To learn of any virtualization overhead, VMware benchmarked this solution against an identical system that ran on bare metal (no virtualization). The MLPerf benchmark results showed the virtualized system achieved from 94.4% to 100% of the equivalent bare metal performance with only 24 logical CPU cores and 3 NVIDIA vGPU A100-40c. By using the virtualized platform, you’d still have 104 logical CPU cores available for additional demanding tasks in your data center. This solution displays extraordinary power by achieving near bare metal performance while providing all the virtualization benefits of VMware vSphere: server consolidation, power savings, virtual machine over-commitment, vMotion, high availability, DRS, central management with vCenter, suspend/resume VMs, cloning, and more.

VMware vSphere and NVIDIA AI Enterprise

VMware and NVIDIA have partnered to unlock the power of AI for every business by delivering an end-to-end enterprise platform optimized for AI workloads. This integrated platform delivers best-in-class AI software: the NVIDIA AI Enterprise suite. It’s optimized and exclusively certified by NVIDIA for the industry’s leading virtualization platform: VMware vSphere.

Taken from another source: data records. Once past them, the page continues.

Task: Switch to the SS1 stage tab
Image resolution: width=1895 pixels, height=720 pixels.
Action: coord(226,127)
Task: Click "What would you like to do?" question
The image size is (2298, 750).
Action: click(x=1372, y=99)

The platform:

Accelerates the speed at which developers can build AI and high-performance data analytics
Enables organizations to scale modern workloads on the same VMware vSphere infrastructure in which they have already invested
Delivers enterprise-class manageability, security, and availability

Furthermore, with VMware vSphere with Tanzu, enterprises can run containers alongside their existing VMs.

Figure 1. NVIDIA and VMware products working alongside each other

VMware has pioneered compute, storage, and network virtualization, reshaping yesterday’s bare metal data centers into modern software-defined data centers (SDDC). Despite this platform availability, many machine learning workloads are still run on bare metal systems. Deep learning workloads are so compute-intensive that they require compute accelerators like NVIDIA GPUs and software optimized for AI; however, many accelerators are not yet fully virtualized. Deploying unvirtualized accelerators makes such systems difficult to manage when deployed at scale in data centers. VMware’s collaboration with NVIDIA brings virtualized GPUs to data centers, allowing data center operators to leverage the many benefits of virtualization.

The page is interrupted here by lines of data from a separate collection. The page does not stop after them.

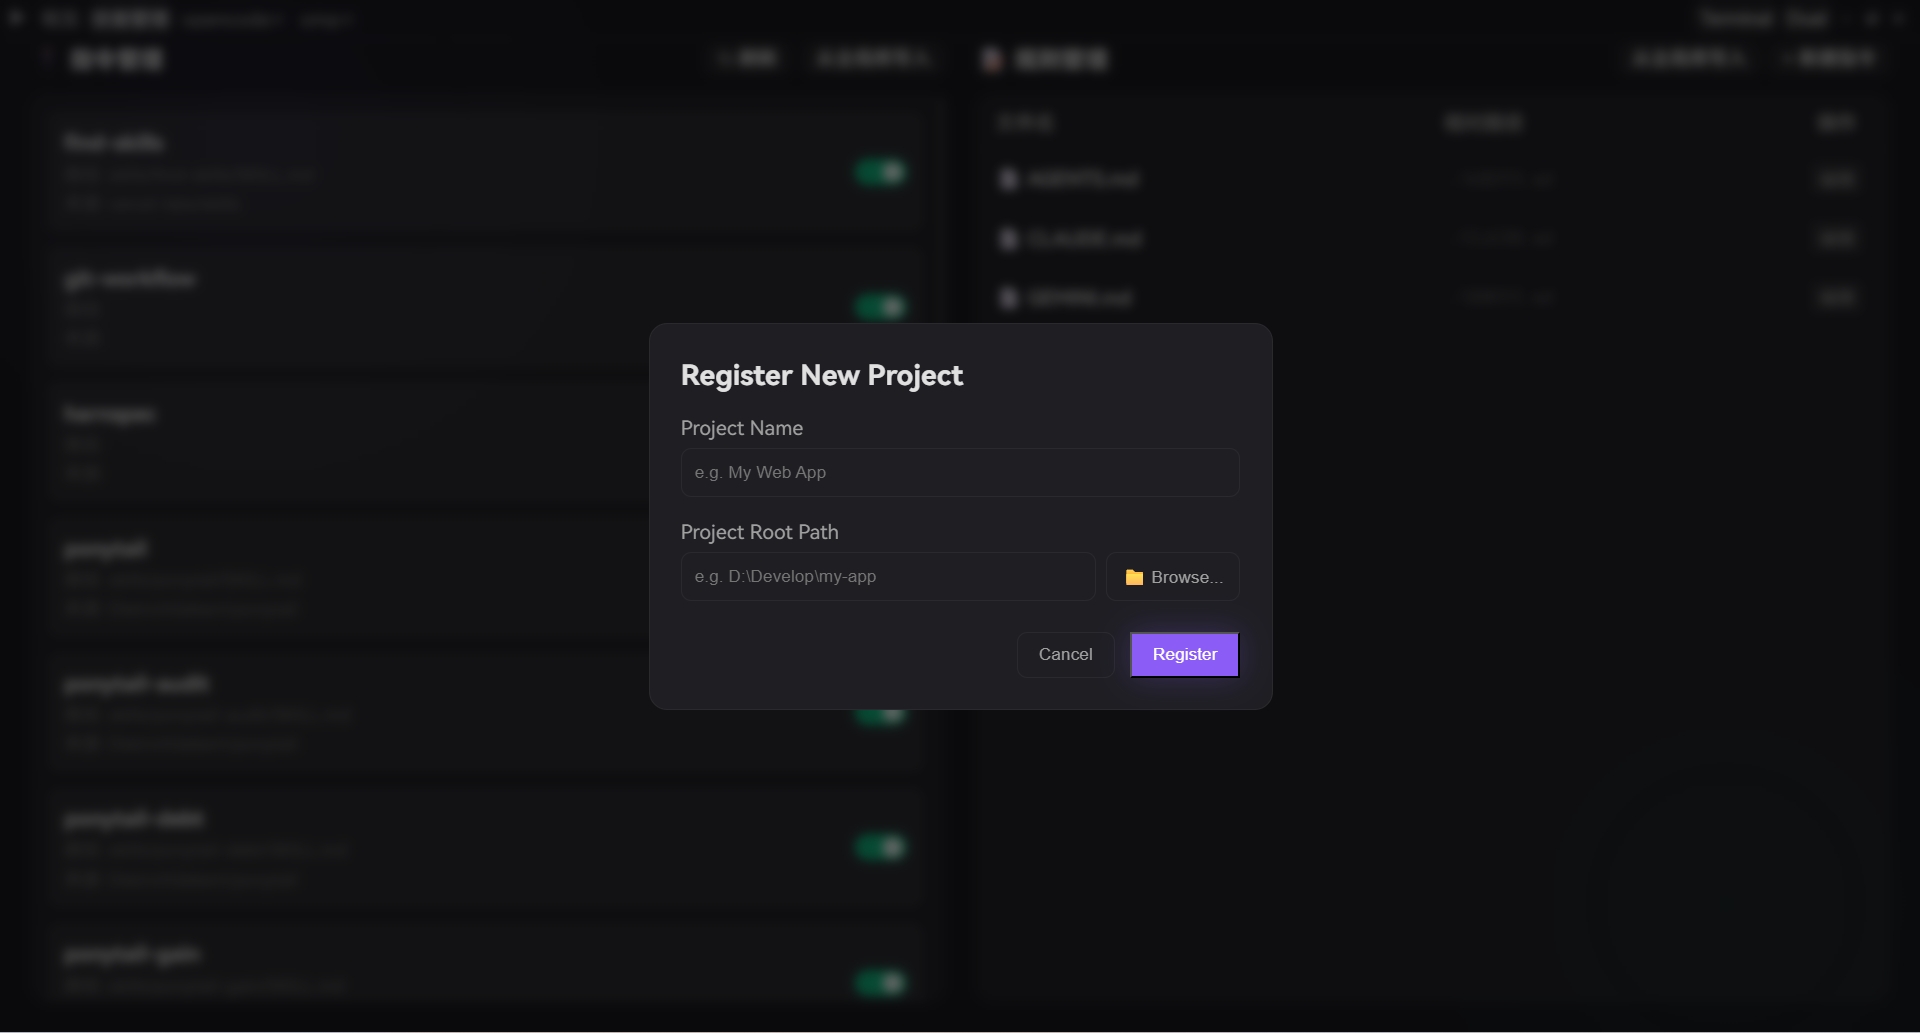1920x1033 pixels.
Task: Focus the Project Root Path input field
Action: (888, 576)

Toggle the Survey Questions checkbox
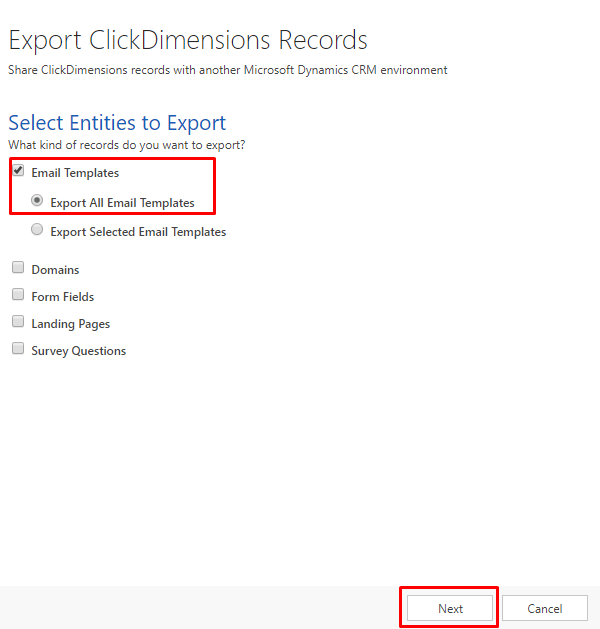(18, 349)
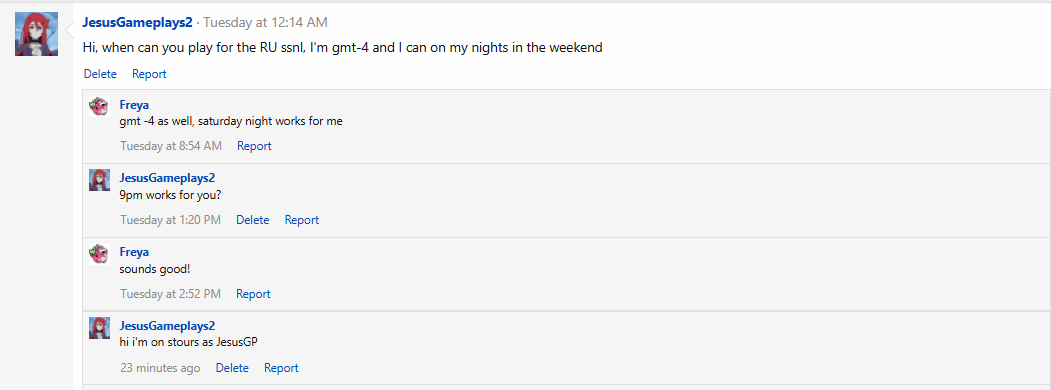The width and height of the screenshot is (1051, 390).
Task: Click the '23 minutes ago' comment timestamp
Action: coord(160,368)
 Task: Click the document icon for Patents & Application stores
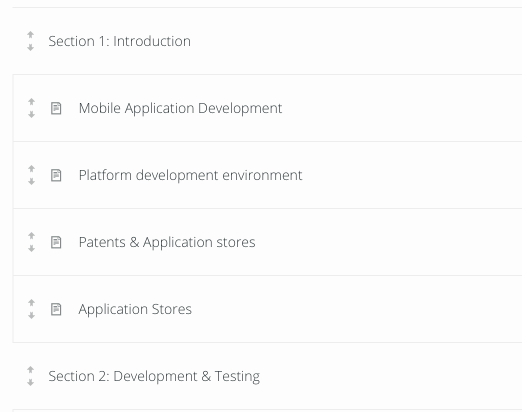(x=56, y=242)
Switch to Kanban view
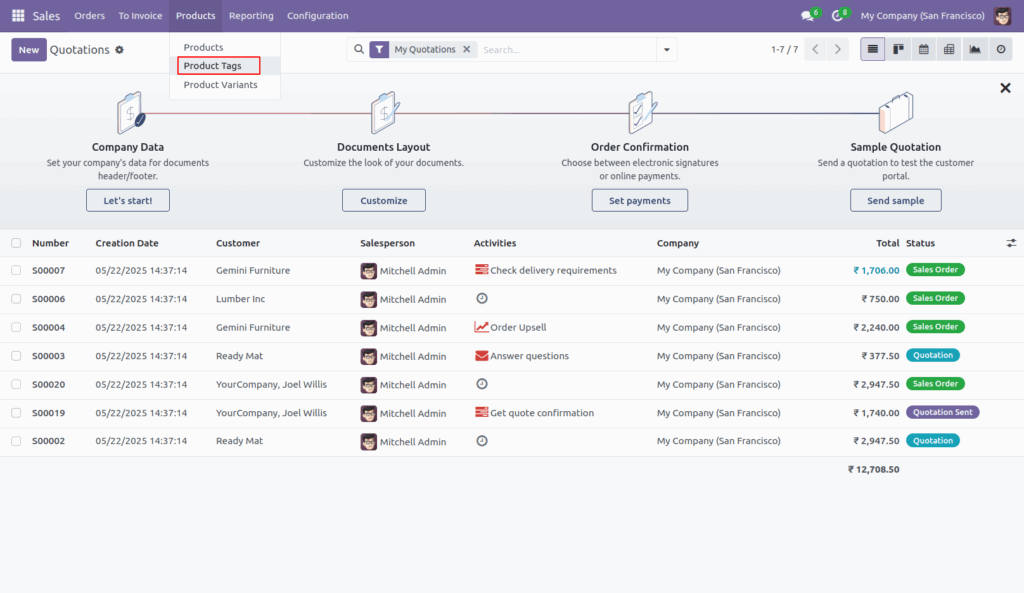1024x593 pixels. 898,48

Architectural Features of NVIDIA GPU Ampere A100 and TensorRT

VMware used virtualized NVIDIA A100 Tensor Core GPUs with NVIDIA AI Enterprise software in vSphere for MLPerf Inference v1.1 benchmarks. VMware also used NVIDIA TensorRT, which is included with the NVIDIA AI Enterprise software suite. NVIDIA TensorRT is an SDK for high performance, deep learning inference. It includes a deep learning inference optimizer and runtime that delivers low latency and high throughput for deep learning inference applications.

Figure 2. Five features of NVIDIA A100 GPUs

The NVIDIA Ampere architecture is designed to accelerate diverse cloud workloads, including high performance computing, deep learning training and inference, machine learning, data analytics, and graphics. We will focus on NVIDIA’s virtualization-related technologies: NVIDIA Multi-Instance GPU (MIG) and time-sliced vGPU.

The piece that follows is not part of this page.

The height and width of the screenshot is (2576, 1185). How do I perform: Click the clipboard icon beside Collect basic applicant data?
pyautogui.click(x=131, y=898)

NVIDIA A100 GPUs are shared among multiple VMs in two ways:

Temporal Sharing/Time Slice: All the CUDA cores are time multiplexed while the GPU HBM2 memory is statically divided equally between VMs. This sharing is also known as time-sliced sharing.
Spatial Sharing/MIG: Each NVIDIA A100 GPU can be composed of seven physical slices. These slices can be combined to make bigger slices. This is also known as Multi-Instance GPU (MIG). The GPU can be partitioned in up to seven slices, and each slice can support a single VM. There is no time slicing.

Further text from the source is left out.